**Task material:**
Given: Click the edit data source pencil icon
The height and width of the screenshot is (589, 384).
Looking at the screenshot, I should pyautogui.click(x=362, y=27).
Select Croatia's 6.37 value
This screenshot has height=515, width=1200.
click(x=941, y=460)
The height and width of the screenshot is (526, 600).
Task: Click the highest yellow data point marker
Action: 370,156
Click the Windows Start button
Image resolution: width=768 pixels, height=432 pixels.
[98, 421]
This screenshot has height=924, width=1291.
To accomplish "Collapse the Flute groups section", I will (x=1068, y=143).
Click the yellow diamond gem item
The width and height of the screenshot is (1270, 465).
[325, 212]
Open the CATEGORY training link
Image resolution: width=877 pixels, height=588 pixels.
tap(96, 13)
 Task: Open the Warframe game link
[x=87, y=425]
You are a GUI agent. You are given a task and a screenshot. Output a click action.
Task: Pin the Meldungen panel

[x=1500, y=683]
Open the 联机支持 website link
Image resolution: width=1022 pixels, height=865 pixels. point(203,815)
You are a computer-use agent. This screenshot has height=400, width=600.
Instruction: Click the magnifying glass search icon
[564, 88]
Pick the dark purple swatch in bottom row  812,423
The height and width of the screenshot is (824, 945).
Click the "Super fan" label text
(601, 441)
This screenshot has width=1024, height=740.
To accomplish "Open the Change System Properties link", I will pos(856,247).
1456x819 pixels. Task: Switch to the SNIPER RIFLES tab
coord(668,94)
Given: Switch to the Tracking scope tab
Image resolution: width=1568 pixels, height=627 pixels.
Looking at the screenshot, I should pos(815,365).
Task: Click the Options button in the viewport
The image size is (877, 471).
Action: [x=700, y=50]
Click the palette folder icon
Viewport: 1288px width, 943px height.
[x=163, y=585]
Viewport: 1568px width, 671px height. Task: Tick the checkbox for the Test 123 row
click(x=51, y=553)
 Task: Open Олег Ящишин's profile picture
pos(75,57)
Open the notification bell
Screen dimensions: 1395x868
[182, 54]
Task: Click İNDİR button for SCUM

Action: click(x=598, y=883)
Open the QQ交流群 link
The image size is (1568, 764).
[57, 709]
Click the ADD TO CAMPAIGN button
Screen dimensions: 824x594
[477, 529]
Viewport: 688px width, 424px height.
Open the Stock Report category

**Task requirements:** Copy the stretch from the line containing "Viewport: 1568px width, 671px" through the end of the items, keeping every line unchanged.

**Correct response:**
Viewport: 1568px width, 671px height. Task: Tick the checkbox for the Test 123 row
click(x=51, y=553)
 Task: Open Олег Ящишин's profile picture
pos(75,57)
Open the notification bell
Screen dimensions: 1395x868
[182, 54]
Task: Click İNDİR button for SCUM

Action: click(x=598, y=883)
Open the QQ交流群 link
The image size is (1568, 764).
[57, 709]
Click the ADD TO CAMPAIGN button
Screen dimensions: 824x594
[477, 529]
Viewport: 688px width, 424px height.
Open the Stock Report category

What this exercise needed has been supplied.